Raincrust on Puppy Dome on February 18, 2019.
Raincrust on Puppy Dome on February 18, 2019.

As of this writing Highway 120 has not been plowed above the USFS office in Lee Vining Canyon which adds about two miles to an already lengthy approach to Tuolumne Meadows from the east. The Poole Power Plant road is also unmaintained at this time and impassable to vehicular traffic. If one is ambitious enough for this trek, be advised that crampons and/or an ice axe may be warranted on the approach to Tioga Pass for the remainder of the ski season especially where there may be avalanche or wind deposited snow, and/or that rain crust!

Avalanche and Snowpack Conditions

Please refer to the Eastern Sierra Avalanche Center (ESAC) for the avalanche advisory for this part of the Sierra Nevada.
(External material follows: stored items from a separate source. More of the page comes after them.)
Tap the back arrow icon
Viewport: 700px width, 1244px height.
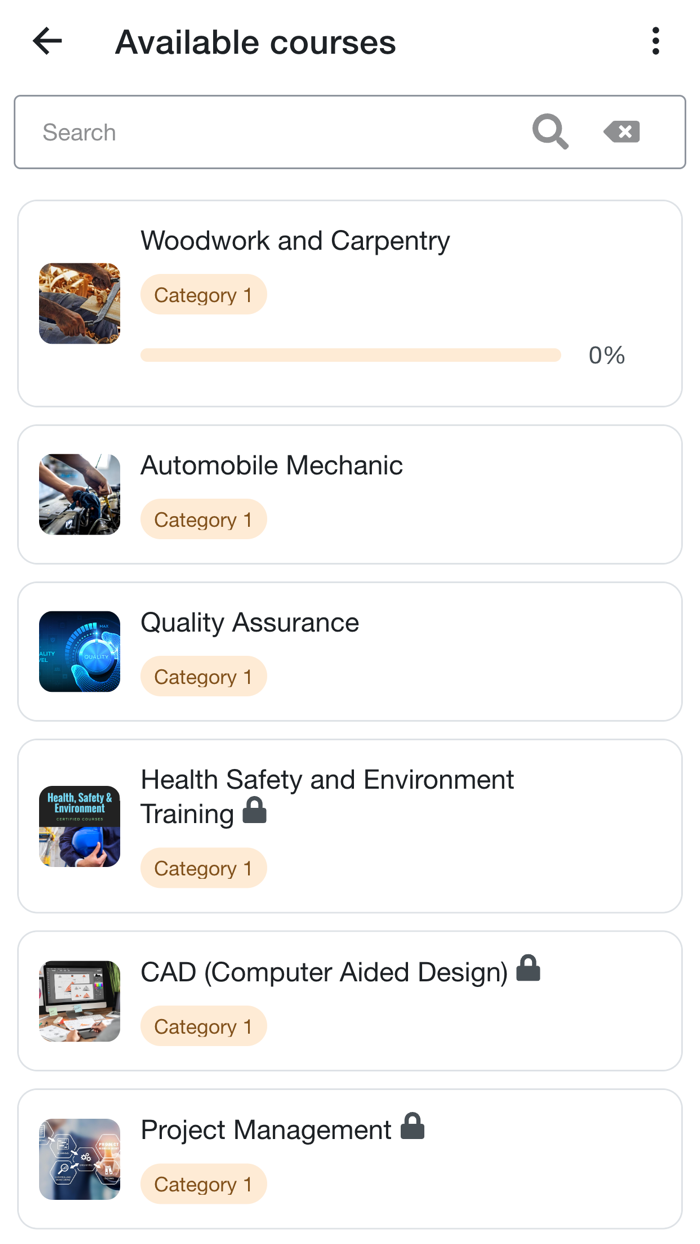(x=47, y=41)
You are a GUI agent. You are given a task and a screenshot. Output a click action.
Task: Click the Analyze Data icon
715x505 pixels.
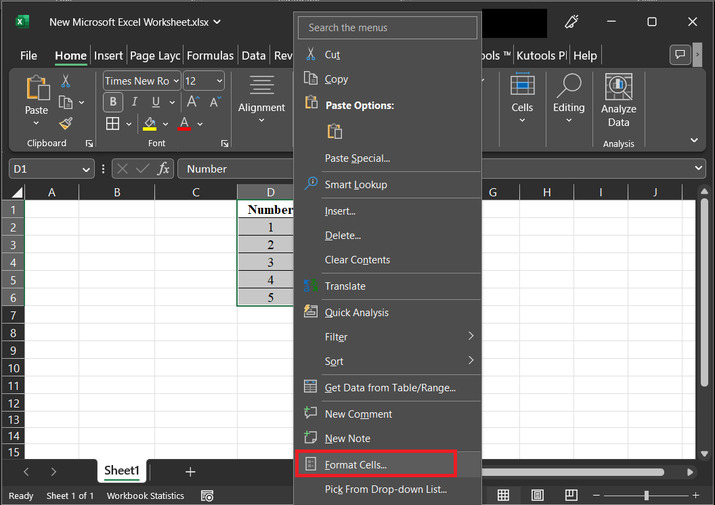618,87
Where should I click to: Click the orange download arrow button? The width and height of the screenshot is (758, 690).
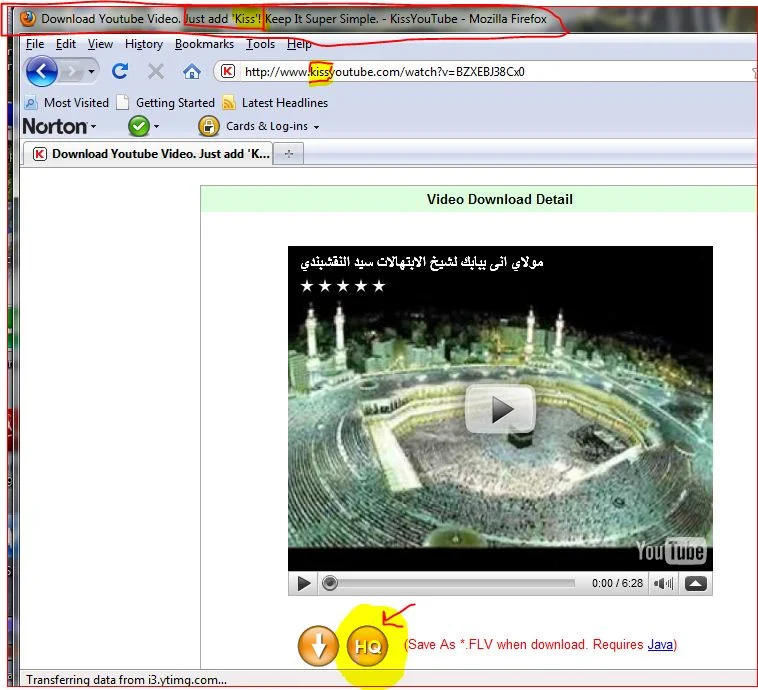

The last couple of days of sunshine (not today) has given us the opportunity to get out and look at the effects of the big, wet February on our snowpack. We observed minimal avalanche activity or signs of instability during the week in our travel zone between 8,600 feet and 10,000 feet and on most aspects. We did not observe any avalanche activity in the higher alpine reaches either, as we scanned the slopes with binoculars. High winds have scoured much of the alpine terrain and redeposited snow on various aspects as we had winds out of the SW and NE this week. Overall, the avalanche hazard in the Tuolumne Meadows area is presently low. Travelers to the alpine terrain above tree line should be attentive to wind slabs forming and subtle differences in aspect and terrain features where newly formed wind slabs may be lurking. 


This month has been quite stormy so the wildlife, like us, hasn’t been able to travel as far unless it has wings. And, the four-legged critters’ tracks have been wiped clean by the wind and snow. Consequently, our observations have been somewhat limited. But, we did see a flock of red crossbills for the first time this season while shoveling the roof of the ski hut. Douglas squirrel, long-tailed weasel, and pine marten tracks have also been evident.

General Information

The Tuolumne Meadows Ski Hut is open. There is firewood and 8 bunks that are available on a first-come, first-served basis.

There is no phone service in Tuolumne Meadows. We can be contacted regarding winter travel to Tuolumne Meadows via email, but we may be delayed in responding if we are on patrol.

For those visiting the Tuolumne Ski Hut from the east (only) permits are self-issued at the ski hut. For those entering from other areas, visit: https://www.nps.gov/yose/planyourvisit/wildpermits.htm or you may contact the wilderness office at 209/372-0740.

Come prepared, and please make good decisions while travelling in the wilderness!

Happy Skiing!
Laura and Rob Pilewski - Tuolumne Meadows Winter Rangers

Winds on Lembert Dome on February 18, 2019.
Winds on Lembert Dome on February 18, 2019.